***** Task inputs
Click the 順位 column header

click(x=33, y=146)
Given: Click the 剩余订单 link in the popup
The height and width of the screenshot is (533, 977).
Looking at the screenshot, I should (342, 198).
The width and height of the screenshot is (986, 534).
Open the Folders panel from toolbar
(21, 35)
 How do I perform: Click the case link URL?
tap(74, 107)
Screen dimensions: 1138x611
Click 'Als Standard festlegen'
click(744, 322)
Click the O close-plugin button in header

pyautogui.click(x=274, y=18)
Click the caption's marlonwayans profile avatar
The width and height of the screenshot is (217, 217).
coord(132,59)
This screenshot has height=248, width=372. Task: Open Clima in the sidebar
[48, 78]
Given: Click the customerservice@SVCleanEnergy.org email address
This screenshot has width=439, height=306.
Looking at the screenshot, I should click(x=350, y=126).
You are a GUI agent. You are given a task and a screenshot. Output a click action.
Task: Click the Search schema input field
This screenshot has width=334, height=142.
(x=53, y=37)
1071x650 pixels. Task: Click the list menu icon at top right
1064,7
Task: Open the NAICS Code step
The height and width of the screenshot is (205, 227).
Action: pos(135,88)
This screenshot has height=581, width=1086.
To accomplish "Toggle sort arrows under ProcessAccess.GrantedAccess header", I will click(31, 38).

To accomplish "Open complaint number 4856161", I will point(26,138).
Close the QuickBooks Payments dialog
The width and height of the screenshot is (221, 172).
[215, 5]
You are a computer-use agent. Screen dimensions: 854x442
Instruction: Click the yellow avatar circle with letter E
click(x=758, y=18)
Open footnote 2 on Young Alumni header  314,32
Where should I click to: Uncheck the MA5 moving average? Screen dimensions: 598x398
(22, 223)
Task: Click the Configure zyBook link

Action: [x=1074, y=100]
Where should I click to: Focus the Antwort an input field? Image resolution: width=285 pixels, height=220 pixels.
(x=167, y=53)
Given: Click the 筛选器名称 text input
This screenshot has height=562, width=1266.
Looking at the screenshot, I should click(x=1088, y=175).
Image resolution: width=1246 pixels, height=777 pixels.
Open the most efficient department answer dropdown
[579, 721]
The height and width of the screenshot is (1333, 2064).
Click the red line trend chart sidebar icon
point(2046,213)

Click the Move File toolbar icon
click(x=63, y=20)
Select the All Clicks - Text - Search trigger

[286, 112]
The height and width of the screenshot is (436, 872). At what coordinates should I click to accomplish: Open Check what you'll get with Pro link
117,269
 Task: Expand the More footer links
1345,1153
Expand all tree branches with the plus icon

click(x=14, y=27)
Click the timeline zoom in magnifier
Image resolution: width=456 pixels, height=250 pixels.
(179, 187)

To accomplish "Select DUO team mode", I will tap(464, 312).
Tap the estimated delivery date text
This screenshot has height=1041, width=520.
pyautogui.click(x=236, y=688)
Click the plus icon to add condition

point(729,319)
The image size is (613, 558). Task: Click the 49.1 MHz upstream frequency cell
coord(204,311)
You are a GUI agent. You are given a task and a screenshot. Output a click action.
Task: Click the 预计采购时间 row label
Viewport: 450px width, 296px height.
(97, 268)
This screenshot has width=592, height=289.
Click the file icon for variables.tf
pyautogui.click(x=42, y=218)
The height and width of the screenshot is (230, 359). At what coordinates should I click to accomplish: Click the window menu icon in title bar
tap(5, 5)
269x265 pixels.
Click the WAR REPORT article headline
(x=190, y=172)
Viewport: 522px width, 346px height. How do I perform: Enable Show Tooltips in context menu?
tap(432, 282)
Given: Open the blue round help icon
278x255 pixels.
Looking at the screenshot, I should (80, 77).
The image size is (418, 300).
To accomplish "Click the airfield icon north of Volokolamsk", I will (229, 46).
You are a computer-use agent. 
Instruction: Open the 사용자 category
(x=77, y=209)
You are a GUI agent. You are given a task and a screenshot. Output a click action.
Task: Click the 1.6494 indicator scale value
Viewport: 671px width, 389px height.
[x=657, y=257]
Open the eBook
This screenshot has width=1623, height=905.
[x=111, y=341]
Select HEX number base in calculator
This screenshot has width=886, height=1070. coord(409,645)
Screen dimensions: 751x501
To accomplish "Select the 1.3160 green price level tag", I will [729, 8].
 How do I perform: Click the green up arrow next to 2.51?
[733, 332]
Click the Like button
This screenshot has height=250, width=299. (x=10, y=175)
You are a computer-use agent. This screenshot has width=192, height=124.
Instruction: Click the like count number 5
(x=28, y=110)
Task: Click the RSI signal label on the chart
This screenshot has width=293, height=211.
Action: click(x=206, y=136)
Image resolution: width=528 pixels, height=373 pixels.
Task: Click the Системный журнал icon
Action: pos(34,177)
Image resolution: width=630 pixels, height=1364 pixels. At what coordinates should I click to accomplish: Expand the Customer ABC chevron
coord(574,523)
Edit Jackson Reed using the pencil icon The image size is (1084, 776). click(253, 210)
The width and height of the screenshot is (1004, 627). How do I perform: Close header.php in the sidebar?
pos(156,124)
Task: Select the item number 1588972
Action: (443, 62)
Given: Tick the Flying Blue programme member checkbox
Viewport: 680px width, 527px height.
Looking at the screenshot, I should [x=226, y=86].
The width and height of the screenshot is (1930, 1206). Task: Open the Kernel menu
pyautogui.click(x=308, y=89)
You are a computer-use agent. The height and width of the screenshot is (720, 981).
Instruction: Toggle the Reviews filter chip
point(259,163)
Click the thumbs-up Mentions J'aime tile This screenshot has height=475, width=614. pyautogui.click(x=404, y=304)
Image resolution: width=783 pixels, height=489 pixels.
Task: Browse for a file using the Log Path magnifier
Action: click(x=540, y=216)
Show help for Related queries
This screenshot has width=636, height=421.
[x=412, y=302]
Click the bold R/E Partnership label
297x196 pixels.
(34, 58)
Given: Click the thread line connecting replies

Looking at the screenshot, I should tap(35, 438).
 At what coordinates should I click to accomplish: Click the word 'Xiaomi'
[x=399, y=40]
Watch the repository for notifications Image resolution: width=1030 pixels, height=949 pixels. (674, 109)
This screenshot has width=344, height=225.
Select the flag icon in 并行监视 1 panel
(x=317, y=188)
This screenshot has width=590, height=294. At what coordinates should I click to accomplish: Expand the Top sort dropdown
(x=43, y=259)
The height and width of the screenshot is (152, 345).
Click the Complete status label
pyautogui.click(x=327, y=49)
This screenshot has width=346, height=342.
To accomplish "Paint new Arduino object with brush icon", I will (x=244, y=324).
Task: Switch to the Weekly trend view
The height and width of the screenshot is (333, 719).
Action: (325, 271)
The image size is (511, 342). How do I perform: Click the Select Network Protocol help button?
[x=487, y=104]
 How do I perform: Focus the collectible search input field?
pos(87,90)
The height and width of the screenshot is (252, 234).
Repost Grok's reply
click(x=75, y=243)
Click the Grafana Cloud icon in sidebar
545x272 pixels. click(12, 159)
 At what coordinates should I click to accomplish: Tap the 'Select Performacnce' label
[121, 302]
**********
# Written request
Put the records starting at "Given: Click the customerservice@SVCleanEnergy.org" and ending at "Action: pos(135,88)" into a two-column CSV with the header instruction,output. Give one row per record, with its text and its answer each in a single quoted field and line breaks replaced by spaces.

# Written solution
instruction,output
"Given: Click the customerservice@SVCleanEnergy.org email address This screenshot has width=439, height=306.","Looking at the screenshot, I should click(x=350, y=126)."
"You are a GUI agent. You are given a task and a screenshot. Output a click action. Task: Click the Search schema input field This screenshot has width=334, height=142.","(x=53, y=37)"
"1071x650 pixels. Task: Click the list menu icon at top right","1064,7"
"Task: Open the NAICS Code step The height and width of the screenshot is (205, 227).","Action: pos(135,88)"